Following the changes in the Supervisory Board on 19 January 2012, the composition of the Audit Committee at the date of preparation of this report was as follows:

  • Marek Panfil – Chairman
  • Lech Jaroń
  • Krzysztof Kaczmarczyk
  • Mariusz Kolwas
  • Robert Oliwa

Remuneration Committee

In accordance with the Regulations of the Supervisory Board the duties of the Remuneration Committee are as follows:

  • to carry out the recruitment and employment of members of the Management Board by developing and organising draft documents and procedures to be submitted to the Supervisory Board for their acceptance,
  • to develop draft agreements and samples of other documents related to the hiring of members of the Management Board, and supervision over the realisation of the contractual obligations entered into by the parties,
  • to supervise realisation of the system of remuneration of the Management Board, in particular to prepare documents related to variable salary and premiums, in order to submit a recommendation to the Supervisory Board,
  • to monitor and make periodic analyses of the remuneration system of the management staff of the Company and, if necessary, to formulate recommendations to the Supervisory Board,
  • to supervise realisation of additional benefits received by the Management Board arising from labour contracts, such as: insurance, automobiles, housing, etc.
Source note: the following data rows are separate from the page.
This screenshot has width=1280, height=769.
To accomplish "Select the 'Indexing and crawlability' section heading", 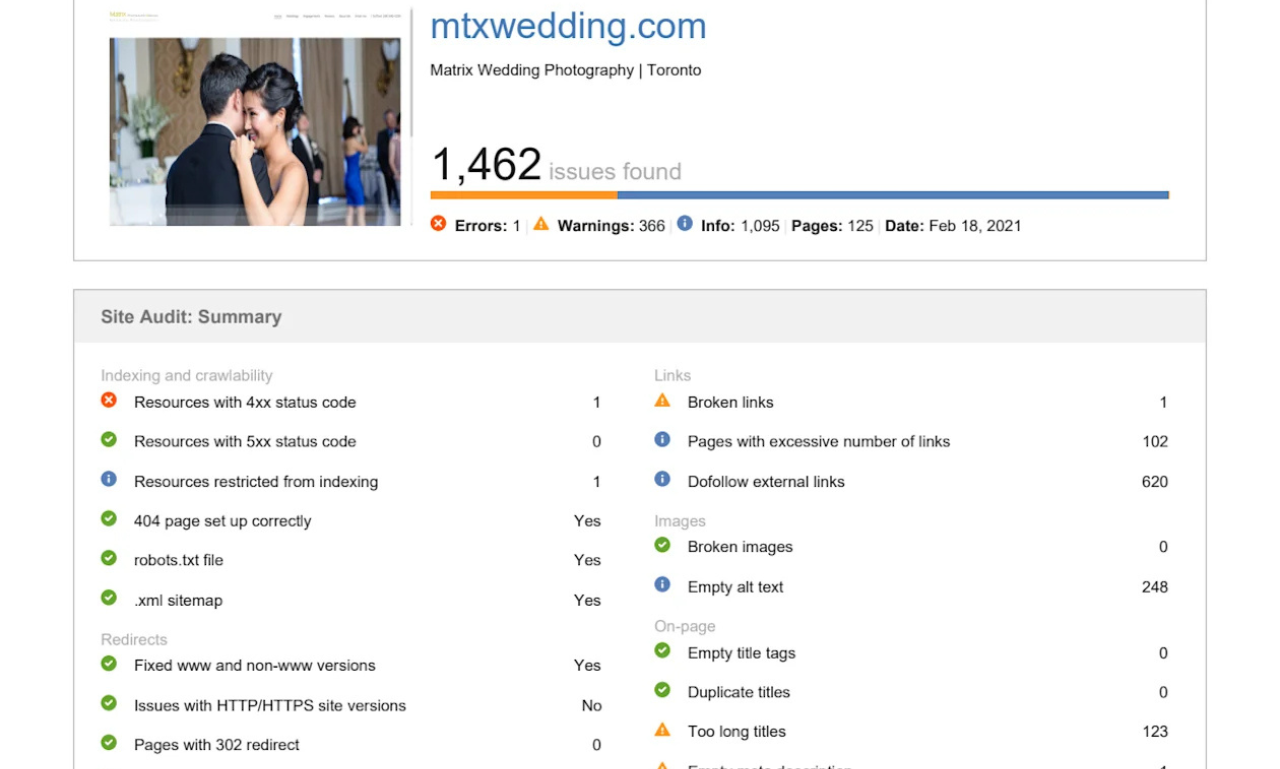I will pyautogui.click(x=186, y=375).
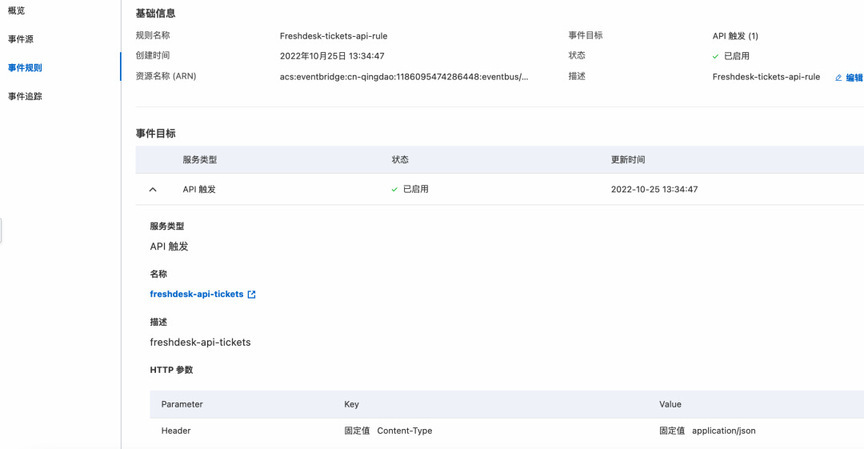Click the pencil edit icon beside the description
Image resolution: width=864 pixels, height=449 pixels.
coord(839,78)
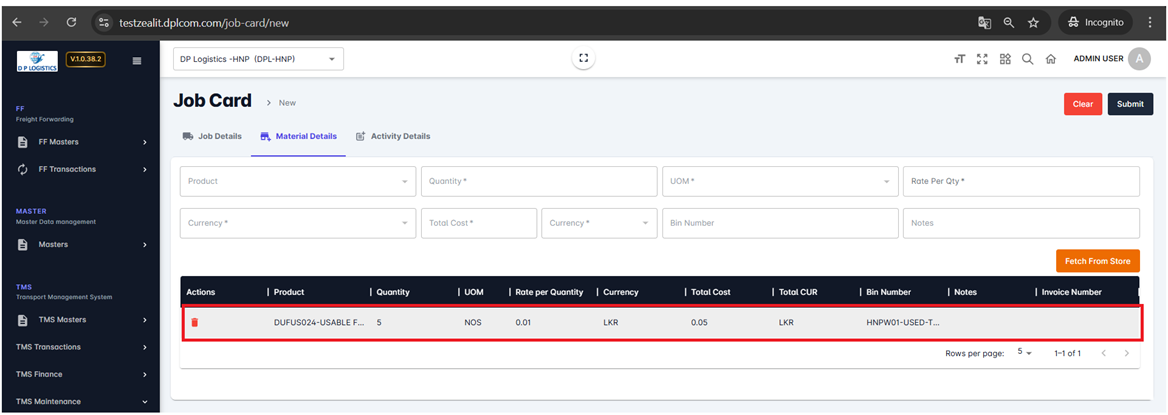
Task: Open the search icon in header
Action: click(x=1027, y=60)
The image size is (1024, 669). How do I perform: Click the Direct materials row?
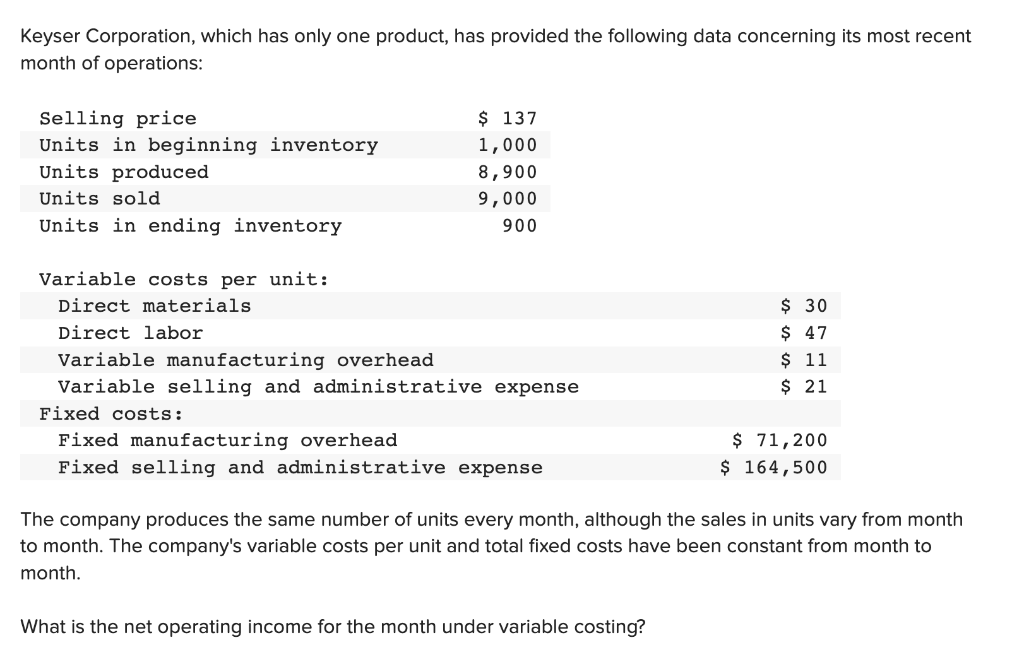coord(430,306)
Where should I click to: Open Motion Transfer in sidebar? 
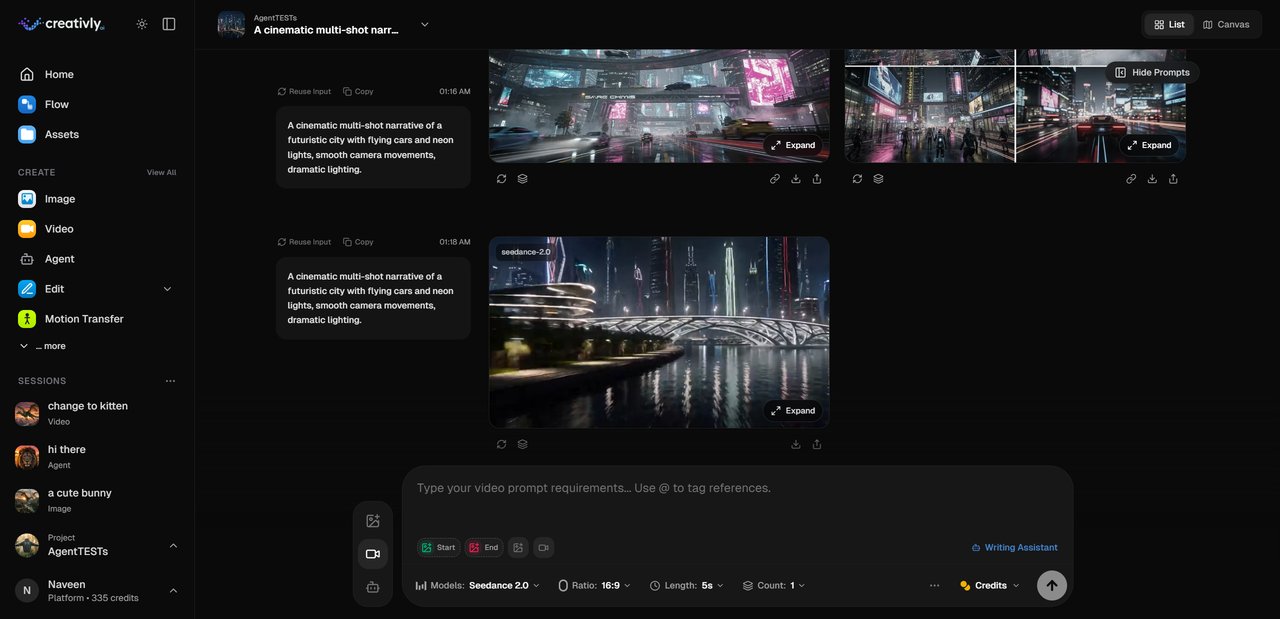(x=84, y=319)
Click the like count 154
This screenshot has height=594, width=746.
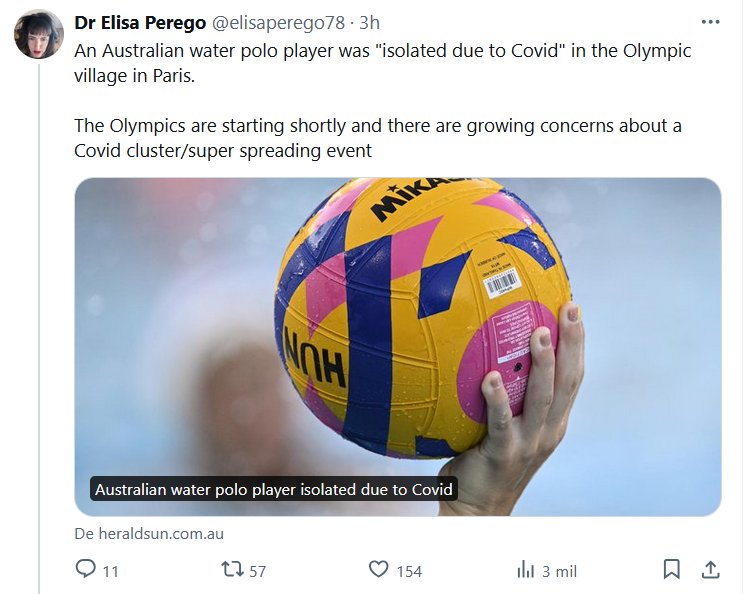coord(409,571)
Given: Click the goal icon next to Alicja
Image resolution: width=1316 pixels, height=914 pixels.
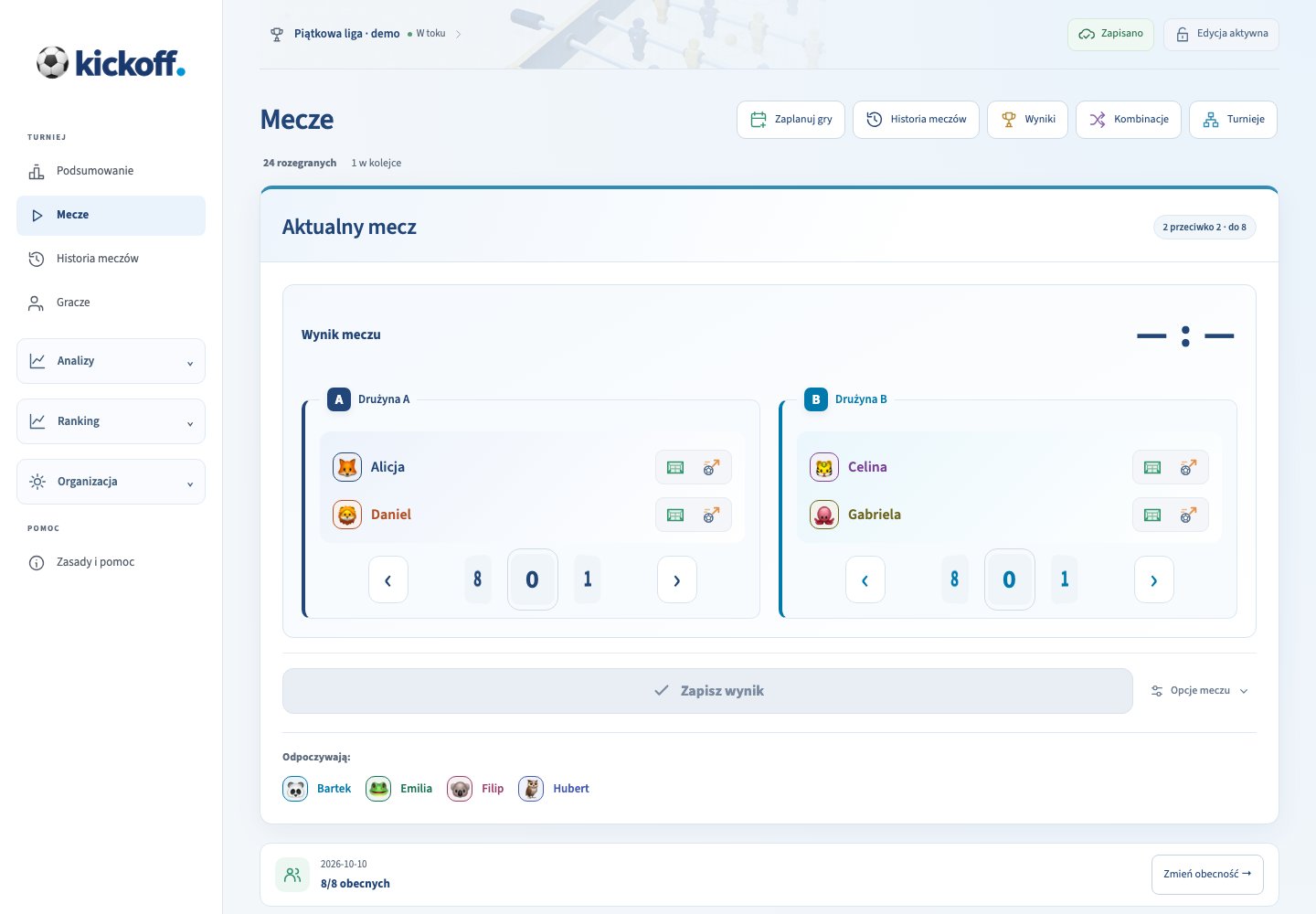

As at 1 January 2011 the following Members of the Supervisory Board served on the Remuneration Committee of the Supervisory Board of KGHM Polska Miedź S.A.:

  • Arkadiusz Kawecki – Chairman
  • Leszek Hajdacki
  • Jacek Kuciński

Following appointment of the Members of the Supervisory Board to the new 8th-term Supervisory Board, the composition of the Committee changed, and as at 31 December 2011 the following Members of the Supervisory Board served on the Remuneration Committee of the Supervisory Board of KGHM Polska Miedź S.A.:

  • Arkadiusz Kawecki – Chairman
  • Franciszek Adamczyk
  • Jacek Kuciński

Following the changes in the Supervisory Board on 19 January 2012, the composition of the Remuneration Committee at the date of preparation of this report was as follows:

  • Jacek Kuciński,
  • Maciej Łaganowski,
  • Paweł Markowski

Strategy Committee

In accordance with the Regulations of the Supervisory Board the duties of the Strategy Committee are as follows:

  • the performance of tasks on behalf of the Supervisory Board of the Company respecting supervision of matters related to Company strategy and the Company’s annual and multi-year operating plans,
  • monitoring the realisation by the Management Board of the Company of the Company’s strategy, and evaluating to what extent the existing strategy is appropriate in dealing with changes in the actual situation,
  • monitoring the realisation by the Management Board of the Company’s annual and multi-year operating plans, and evaluating whether they require modification,
  • evaluating the consistency of the Company’s annual and multi-year operating plans with the realisation by the Management Board of the Company’s strategy, and presenting proposed changes to any of these Company documents,
  • submitting to the Supervisory Board of the Company its opinions in respect of the strategic projects presented by the Management Board of the Company and any changes thereto, as well as on the Company’s annual and multi-year operating plans.

The composition of the Strategy Committee of the Supervisory Board of KGHM Polska Miedź S.A. from the date of its appointment, i.e. 28 March 2011, included the following Members of the Supervisory Board:

  • Jacek Kuciński
  • Ryszard Kurek
  • Jan Rymarczyk

Following appointment of the Members of the Supervisory Board to the new 8th-term Supervisory Board, the composition of the Committee changed, and as at 31 December 2011 the following Members of the Supervisory Board served on the Strategy Committee of the Supervisory Board of KGHM Polska Miedź S.A.:

  • Franciszek Adamczyk
  • Jacek Kuciński
  • Jan Rymarczyk

Following the changes in the Supervisory Board on 19 January 2012, the composition of the Strategy Committee at the date of preparation of this report was as follows:

  • Krzysztof Kaczmarczyk,
  • Jacek Kuciński,
  • Aleksandra Magaczewska,
  • Jacek Poświata.

After the end of the year the Audit, Remuneration and Strategy Committees submit a report of their activities to the Supervisory Board.